So we seem to have a replicas entry that points to an invalid device. Which is odd - it doesn't look like the bad entry was in the superblock.

Could you try with the replicas_debug branch? I've added an extra assertion in the path that adds new cpu replicas entries.
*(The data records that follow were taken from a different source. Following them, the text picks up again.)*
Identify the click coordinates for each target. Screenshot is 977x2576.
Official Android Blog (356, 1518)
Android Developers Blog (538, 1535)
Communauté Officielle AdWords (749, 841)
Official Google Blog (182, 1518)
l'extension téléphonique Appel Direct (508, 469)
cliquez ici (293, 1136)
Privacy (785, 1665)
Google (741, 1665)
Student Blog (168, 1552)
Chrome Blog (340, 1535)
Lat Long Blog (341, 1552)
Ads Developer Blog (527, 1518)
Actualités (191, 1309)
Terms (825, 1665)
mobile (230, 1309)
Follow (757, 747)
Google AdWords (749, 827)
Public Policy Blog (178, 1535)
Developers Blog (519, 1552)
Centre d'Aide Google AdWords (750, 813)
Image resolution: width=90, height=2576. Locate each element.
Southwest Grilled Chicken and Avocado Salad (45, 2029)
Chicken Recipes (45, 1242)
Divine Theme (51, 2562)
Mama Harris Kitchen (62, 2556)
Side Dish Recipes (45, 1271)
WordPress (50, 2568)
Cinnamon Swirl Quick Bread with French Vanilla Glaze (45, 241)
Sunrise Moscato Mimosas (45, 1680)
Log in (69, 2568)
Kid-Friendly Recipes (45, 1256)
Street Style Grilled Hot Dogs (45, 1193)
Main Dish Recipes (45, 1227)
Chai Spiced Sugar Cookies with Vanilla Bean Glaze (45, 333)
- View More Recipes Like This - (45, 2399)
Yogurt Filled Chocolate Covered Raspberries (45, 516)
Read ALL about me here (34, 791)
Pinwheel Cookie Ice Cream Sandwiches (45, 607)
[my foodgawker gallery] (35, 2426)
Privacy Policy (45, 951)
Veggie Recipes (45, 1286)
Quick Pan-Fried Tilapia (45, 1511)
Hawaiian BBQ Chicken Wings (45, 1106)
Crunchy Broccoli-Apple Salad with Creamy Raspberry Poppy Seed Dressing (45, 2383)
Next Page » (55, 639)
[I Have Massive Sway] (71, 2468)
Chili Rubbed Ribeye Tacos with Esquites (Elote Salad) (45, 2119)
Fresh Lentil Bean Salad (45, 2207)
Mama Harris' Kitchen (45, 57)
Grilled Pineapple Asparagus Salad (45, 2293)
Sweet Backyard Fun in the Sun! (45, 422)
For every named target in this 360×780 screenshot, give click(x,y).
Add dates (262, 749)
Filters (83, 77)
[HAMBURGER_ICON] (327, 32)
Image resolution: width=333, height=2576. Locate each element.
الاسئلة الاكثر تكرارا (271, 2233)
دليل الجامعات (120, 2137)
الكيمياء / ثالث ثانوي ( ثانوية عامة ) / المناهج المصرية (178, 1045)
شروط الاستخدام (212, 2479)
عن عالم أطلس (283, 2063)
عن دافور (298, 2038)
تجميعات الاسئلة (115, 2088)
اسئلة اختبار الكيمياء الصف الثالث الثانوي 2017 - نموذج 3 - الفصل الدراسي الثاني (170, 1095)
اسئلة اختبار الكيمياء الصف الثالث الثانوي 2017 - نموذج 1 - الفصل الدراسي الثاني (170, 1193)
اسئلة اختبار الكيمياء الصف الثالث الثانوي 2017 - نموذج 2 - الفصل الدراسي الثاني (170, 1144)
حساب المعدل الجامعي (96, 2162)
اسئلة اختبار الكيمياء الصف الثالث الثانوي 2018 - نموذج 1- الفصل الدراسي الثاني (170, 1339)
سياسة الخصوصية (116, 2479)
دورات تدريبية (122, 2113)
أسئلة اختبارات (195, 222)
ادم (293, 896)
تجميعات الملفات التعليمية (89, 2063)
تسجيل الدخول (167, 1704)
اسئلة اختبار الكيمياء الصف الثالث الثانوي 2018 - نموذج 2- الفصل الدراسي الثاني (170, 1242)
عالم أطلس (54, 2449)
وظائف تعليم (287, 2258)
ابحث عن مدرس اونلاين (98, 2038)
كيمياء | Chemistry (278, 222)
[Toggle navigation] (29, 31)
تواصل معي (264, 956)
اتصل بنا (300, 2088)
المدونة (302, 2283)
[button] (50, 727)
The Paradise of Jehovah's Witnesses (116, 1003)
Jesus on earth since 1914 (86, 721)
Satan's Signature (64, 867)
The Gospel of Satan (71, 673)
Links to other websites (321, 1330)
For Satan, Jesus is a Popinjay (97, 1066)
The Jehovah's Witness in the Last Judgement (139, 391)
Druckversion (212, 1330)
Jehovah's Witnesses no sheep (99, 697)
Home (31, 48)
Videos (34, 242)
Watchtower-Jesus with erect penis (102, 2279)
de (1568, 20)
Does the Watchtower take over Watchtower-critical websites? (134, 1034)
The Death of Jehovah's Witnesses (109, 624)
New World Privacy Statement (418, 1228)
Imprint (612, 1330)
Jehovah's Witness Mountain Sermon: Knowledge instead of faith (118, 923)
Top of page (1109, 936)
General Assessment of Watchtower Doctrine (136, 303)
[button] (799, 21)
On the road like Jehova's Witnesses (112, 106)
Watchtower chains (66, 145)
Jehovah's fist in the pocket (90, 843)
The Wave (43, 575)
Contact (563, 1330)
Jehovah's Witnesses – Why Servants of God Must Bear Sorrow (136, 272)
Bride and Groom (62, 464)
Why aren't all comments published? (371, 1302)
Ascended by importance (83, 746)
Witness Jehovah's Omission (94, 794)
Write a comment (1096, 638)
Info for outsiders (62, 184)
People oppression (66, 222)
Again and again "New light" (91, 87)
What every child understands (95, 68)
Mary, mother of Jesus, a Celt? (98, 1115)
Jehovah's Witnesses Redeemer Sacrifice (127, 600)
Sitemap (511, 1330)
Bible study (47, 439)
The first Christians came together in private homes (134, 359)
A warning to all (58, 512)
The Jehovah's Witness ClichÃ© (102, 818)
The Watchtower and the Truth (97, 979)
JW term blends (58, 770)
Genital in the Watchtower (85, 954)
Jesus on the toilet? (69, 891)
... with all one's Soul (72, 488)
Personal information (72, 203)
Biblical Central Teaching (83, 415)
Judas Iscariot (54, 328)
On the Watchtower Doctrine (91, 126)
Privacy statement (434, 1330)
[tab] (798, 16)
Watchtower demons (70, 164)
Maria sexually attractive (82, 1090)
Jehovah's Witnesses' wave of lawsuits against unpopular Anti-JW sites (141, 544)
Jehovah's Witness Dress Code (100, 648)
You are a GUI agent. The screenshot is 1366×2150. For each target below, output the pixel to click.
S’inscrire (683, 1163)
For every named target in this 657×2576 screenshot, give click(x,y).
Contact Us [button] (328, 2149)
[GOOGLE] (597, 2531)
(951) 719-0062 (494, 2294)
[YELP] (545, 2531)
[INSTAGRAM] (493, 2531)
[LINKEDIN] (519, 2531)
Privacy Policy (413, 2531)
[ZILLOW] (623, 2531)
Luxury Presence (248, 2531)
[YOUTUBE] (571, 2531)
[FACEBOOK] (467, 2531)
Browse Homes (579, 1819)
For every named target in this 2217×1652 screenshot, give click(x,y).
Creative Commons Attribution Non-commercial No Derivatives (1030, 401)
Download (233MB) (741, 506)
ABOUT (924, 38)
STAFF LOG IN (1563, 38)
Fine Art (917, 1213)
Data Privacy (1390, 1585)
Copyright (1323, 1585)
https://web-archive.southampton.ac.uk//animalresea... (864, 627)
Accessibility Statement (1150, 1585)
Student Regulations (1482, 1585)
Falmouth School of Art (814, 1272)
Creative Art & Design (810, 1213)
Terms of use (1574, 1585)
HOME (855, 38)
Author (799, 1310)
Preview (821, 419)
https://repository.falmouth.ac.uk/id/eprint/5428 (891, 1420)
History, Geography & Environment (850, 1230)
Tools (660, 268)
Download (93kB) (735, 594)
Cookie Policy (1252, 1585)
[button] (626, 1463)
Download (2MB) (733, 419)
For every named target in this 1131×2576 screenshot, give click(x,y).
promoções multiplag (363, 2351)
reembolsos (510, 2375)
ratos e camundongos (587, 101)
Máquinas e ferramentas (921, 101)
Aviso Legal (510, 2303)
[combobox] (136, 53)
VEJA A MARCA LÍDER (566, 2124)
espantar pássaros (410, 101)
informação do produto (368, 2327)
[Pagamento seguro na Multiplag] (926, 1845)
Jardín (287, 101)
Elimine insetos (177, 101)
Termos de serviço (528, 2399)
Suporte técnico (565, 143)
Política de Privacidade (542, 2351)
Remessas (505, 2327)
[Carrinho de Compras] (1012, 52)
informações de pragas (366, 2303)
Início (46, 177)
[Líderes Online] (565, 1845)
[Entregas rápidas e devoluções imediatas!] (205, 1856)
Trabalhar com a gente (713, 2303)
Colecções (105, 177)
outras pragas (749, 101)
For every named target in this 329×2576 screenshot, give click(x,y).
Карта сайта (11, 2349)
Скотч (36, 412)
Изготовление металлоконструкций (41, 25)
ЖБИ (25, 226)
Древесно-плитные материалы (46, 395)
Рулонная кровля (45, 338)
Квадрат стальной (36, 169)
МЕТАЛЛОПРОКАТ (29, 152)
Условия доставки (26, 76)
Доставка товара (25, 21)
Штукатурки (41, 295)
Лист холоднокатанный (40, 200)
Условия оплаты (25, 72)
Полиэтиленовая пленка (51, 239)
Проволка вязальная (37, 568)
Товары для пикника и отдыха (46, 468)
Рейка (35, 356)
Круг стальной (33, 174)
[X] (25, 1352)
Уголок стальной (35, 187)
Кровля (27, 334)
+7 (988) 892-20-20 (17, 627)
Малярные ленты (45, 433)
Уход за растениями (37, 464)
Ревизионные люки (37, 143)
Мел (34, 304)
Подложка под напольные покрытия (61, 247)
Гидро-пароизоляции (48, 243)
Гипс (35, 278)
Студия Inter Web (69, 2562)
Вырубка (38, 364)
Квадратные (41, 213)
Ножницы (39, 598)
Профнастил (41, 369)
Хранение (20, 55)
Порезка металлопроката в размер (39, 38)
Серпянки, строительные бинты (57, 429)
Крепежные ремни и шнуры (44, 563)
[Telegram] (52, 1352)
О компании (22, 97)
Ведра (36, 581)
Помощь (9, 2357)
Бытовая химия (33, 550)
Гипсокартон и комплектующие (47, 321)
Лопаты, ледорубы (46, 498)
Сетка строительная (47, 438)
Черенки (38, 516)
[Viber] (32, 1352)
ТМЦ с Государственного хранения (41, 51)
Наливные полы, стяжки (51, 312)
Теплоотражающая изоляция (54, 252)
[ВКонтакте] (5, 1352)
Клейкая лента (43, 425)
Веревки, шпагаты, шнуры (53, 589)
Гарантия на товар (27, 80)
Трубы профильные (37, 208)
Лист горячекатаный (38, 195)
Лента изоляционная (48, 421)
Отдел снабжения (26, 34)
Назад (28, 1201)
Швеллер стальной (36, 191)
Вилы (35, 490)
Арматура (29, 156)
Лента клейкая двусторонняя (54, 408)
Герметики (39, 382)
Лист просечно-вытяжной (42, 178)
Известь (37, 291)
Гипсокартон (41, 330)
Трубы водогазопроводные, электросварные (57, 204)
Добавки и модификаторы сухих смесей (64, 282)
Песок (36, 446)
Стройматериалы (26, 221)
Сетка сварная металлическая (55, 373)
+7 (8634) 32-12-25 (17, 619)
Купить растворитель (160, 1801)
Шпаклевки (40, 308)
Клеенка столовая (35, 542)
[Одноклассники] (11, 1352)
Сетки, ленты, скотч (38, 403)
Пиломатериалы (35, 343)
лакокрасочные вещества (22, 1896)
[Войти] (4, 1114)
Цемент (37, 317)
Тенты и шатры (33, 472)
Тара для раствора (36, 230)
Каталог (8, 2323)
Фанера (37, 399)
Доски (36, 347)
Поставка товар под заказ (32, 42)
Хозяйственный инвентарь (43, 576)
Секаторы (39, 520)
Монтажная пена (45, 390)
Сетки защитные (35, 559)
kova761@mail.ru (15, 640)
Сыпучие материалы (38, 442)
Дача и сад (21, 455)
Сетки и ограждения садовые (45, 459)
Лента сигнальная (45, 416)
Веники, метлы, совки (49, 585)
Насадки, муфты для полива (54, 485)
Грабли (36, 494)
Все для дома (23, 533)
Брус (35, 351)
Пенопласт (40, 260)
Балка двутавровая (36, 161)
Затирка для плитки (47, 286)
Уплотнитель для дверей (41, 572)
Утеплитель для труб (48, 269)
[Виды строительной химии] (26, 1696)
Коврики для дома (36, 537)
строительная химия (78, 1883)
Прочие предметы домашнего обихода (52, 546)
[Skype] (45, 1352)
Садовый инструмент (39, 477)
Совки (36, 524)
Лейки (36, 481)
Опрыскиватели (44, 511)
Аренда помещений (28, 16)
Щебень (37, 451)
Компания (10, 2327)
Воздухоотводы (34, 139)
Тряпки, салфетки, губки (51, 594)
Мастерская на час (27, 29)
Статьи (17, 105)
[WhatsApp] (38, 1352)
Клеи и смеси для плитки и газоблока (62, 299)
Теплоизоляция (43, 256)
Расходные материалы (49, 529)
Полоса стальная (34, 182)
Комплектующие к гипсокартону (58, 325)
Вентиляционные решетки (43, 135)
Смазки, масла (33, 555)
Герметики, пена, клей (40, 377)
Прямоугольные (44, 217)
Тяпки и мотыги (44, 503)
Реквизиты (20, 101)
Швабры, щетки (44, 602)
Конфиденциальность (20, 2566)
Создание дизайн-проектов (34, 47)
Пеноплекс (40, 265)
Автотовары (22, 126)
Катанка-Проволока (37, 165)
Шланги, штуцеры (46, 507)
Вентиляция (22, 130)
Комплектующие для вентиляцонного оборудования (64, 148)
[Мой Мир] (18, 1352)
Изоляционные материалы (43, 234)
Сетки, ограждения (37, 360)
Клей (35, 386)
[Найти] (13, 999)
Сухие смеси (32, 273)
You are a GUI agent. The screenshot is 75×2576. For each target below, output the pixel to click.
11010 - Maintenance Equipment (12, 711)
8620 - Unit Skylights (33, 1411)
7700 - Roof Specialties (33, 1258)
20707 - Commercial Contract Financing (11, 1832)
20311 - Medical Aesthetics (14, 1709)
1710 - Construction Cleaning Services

koverstreet commented 11 months ago

When you run that branch you'll need to run it under gdb to get a backtrace.

Dikay900 commented 11 months ago

There you go:

bcachefs: libbcachefs/replicas.c:178: cpu_replicas_add_entry: Assertion `!(!bch2_dev_exists2(c, new_entry->devs[i]))' failed.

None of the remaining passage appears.